Não são os cabeça-de-cartaz oficiais do segundo dia, contudo, estavam na cabeça de toda gente como o concerto mais aguardado do festival. Lori S., Rafa Martinez e Bil Bowman sobem ao palco pelas nove e um quarto. Lori agarra-se à sua Les Paul vermelha e dá-lhe as primeiras notas, soltam-se os primeiros gritos entusiastas. Está aberta a festa, porque faixa atrás de faixa, prometem uma maratona de cabeçadas lentas. Ninguém irá descansar o pescoço na hora seguinte. O crowdsurfing é tímido, mas a excitação vai aumentando gradualmente. Estamos perante um trio que leva já vinte e quatro anos de carreira, mas continuam a desbotar riffs gravalhões, possuídos por uma bateria certeira. O ritmo é descaradamente mais lento que o habitual registo de estúdio, o que resulta numa chapada que é descarregada por cada som de tarola. Não pode faltar “2 Wheel Nation” e “Drive Fast, Take Chances”, mas quando soam as primeiras notas de “Electric Machine” o burburinho no seio da plateia agiganta-se, as proporções ganham volume para um abraço sonoro de peso.

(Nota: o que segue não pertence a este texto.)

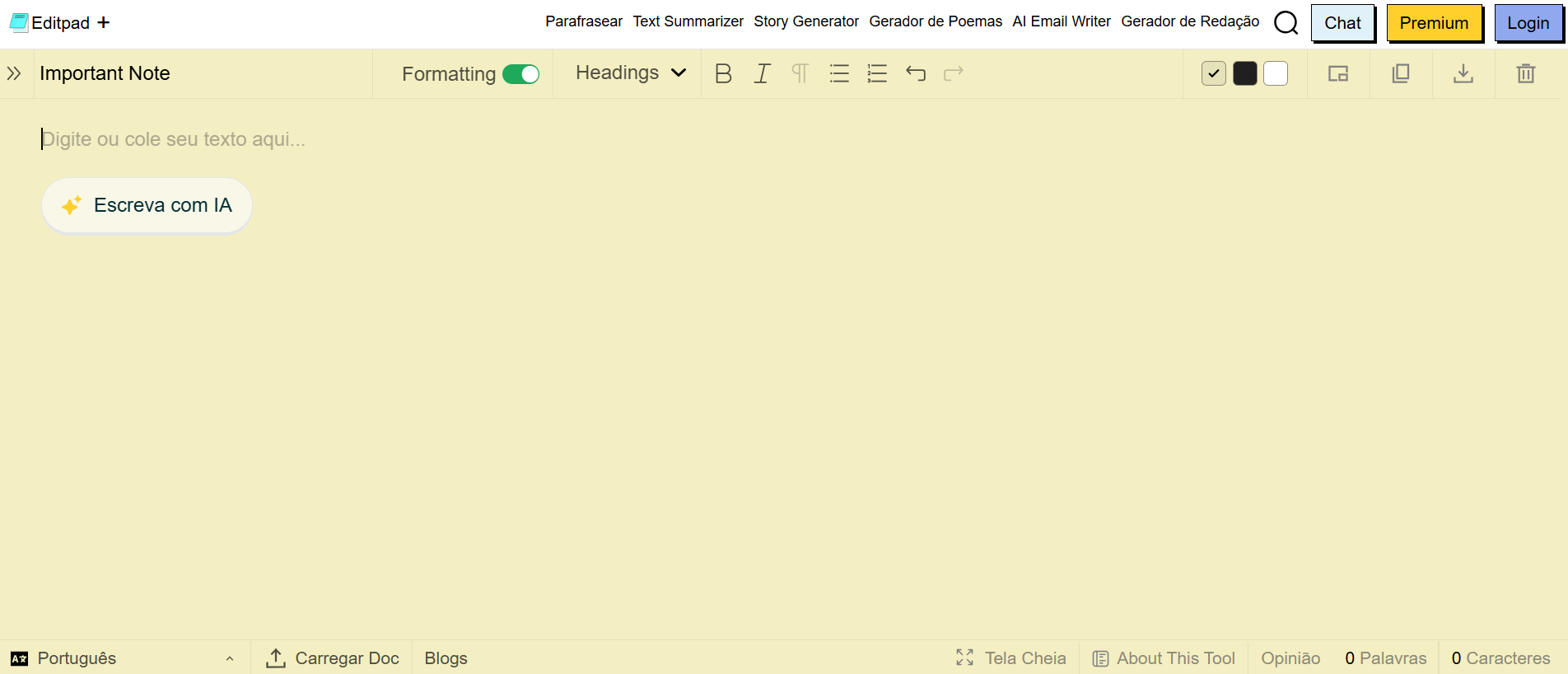The image size is (1568, 674).
Task: Switch to the black theme swatch
Action: click(1245, 73)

Os Colour Haze chegam da Alemanha para mostrar que o psicadelismo pode ir para além dos pedais fuzz e delay. Um trio que se move por uma sonoridade muito característica, a guitarra é só uma mas parece duplicar-se por loops infinitos, transportando a música para uma viagem cósmica sem regresso. “She Said” abre o alinhamento, prometendo um concerto mágico, tendo como pano de fundo uma chuva de estrelas incrível; é verdade caem estrelas cadentes ao longo do concerto e isso torna a envolvência da actuação mais especial.

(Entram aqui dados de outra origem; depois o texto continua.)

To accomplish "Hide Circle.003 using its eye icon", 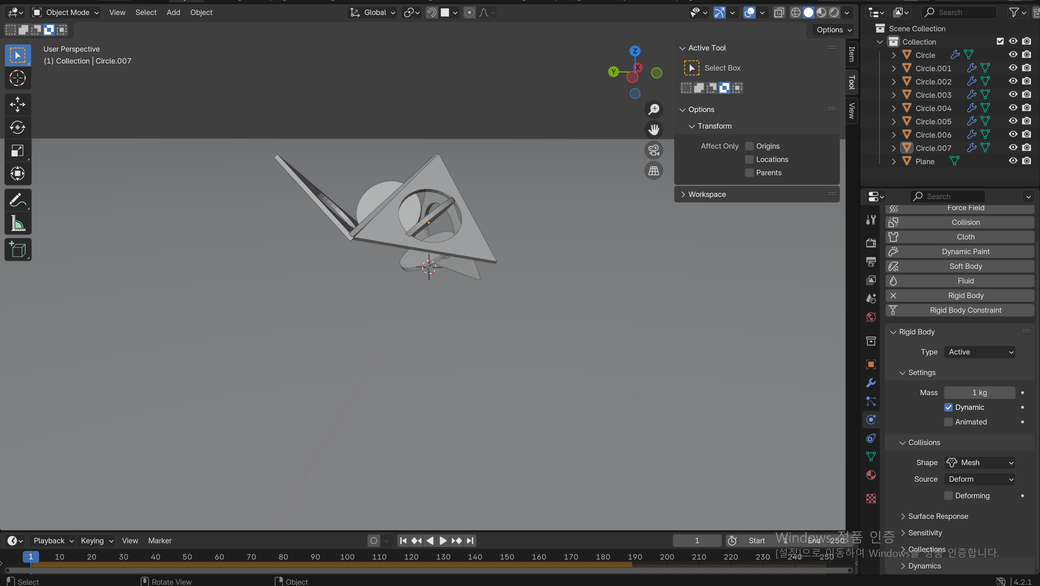I will pyautogui.click(x=1012, y=95).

Ainda está muita gente zonza com o concerto de Acid King, mas isso não impede que os Orange Goblin tragam a sua boa disposição. “Boa noite SonicBlast, nós somos os Orange Goblin e tocamos heavy metal!” Está feita a apresentação para um concerto que não foge muito ao alinhamento de 2013, no Milhões de Festa. Os britânicos brindam com a audiência, puxam por ela e agitam-na ao som de gritos brutais, bem encaixados nas guitarradas frenéticas. A energia propaga-se rapidamente às filas da frente, que não tardaram em abrir um mosh pit e muito crowdsurfing. “Time Travelling Blues” e “Rage Of Angels” foram os pontos altos de um concerto bem conseguido e regado com muita cerveja.
Os Dead Witches são uma banda peculiar, três homens (bateria – que por acaso está a cargo do ex-baterista dos Electric Wizard -, guitarra e baixo) dominados pela voz de uma mulher que se vai desfazendo enquanto dança ao som de riffs diabólicos. Presos por alguma monotonia sonora, mas sempre com muito público a encará-los, mais que não fosse pela actuação burlesca da vocalista. Com apenas um álbum editado, este quarteto britânico parece ser mais interessante em estúdio do que propriamente ao vivo, mas podemos estar enganados e quanto a isso só o tempo o dirá.
O after hours no Ruivo’s Bar esteve a cargo de DJ Fitz, que entregou de bandeja uma boa dose de funk e psicadelismo. Nas imediações do bar, muitos membros das bandas aproveitam para beber um copo, tirar fotografias e conversar com os fãs. As últimas horas de festa, acabam por ser entre abraços e diálogos bizarros com os Vinnum Sabbathi e convívio com os Dead Witches. Tudo isto, claro, carregado de erva, cerveja e whiskey, relembrando que o SonicBlast vive também da proximidade entre quem faz e quem sente a música. Já está no nosso roteiro e para o ano, lá estaremos!